##### Recorded information

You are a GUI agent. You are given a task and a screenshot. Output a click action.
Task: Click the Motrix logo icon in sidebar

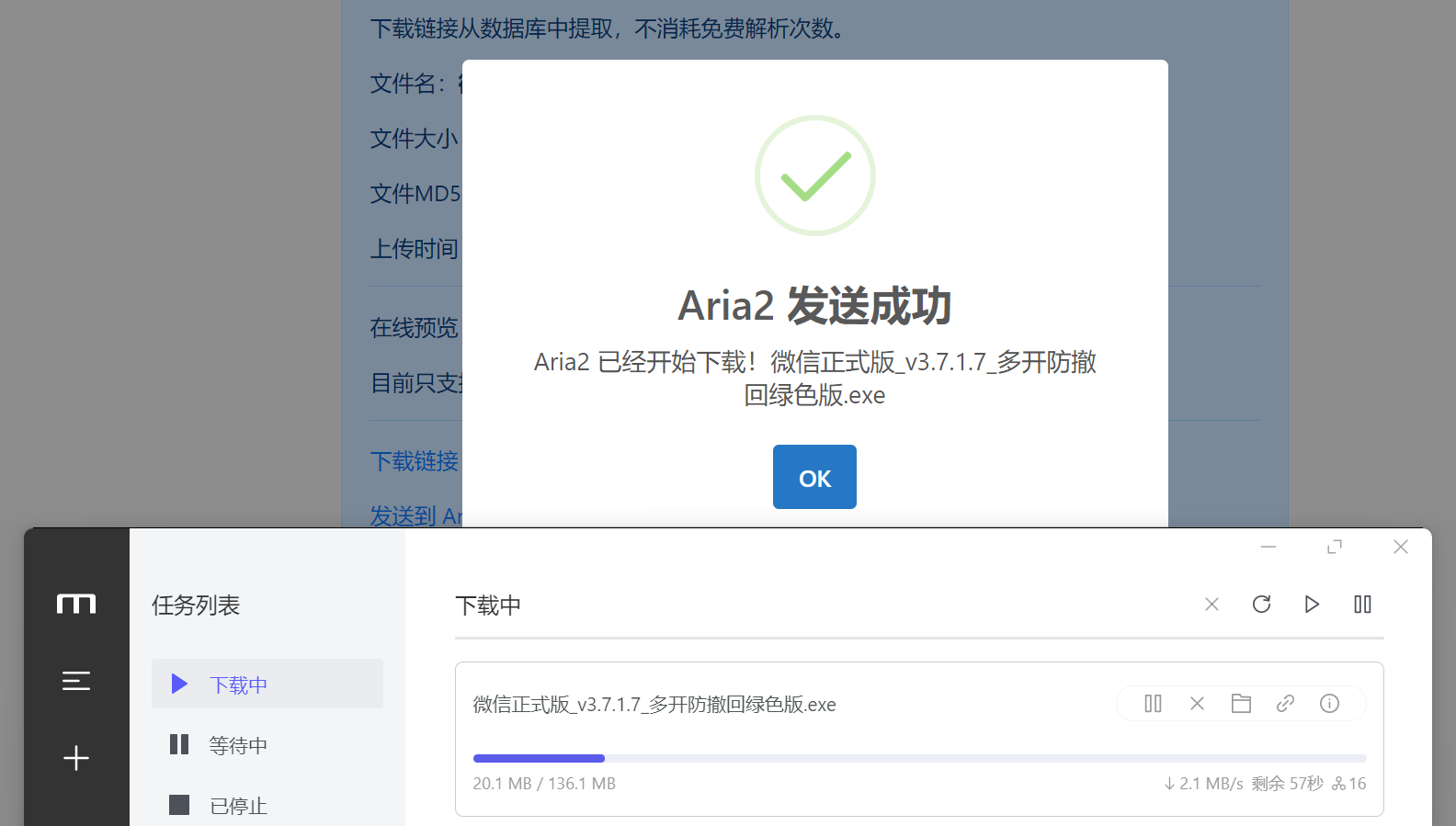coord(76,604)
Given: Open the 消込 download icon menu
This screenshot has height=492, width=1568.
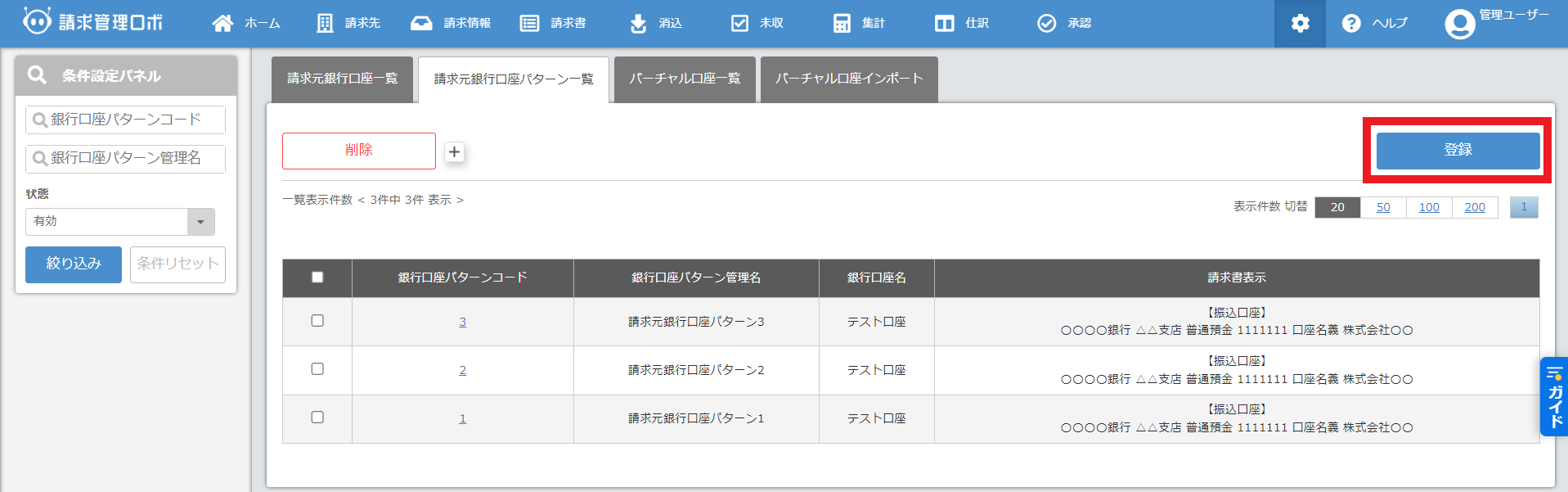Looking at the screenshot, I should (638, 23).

##########

▶ **Task requirements**: Arrange the lines from the one containing "Given: Open the 消込 download icon menu" through the end of the items as a JSON list of strings, one string per line, with blank lines left out. Leave the pictures out of your answer.

▶ **The output**:
[
  "Given: Open the 消込 download icon menu",
  "This screenshot has height=492, width=1568.",
  "Looking at the screenshot, I should (638, 23)."
]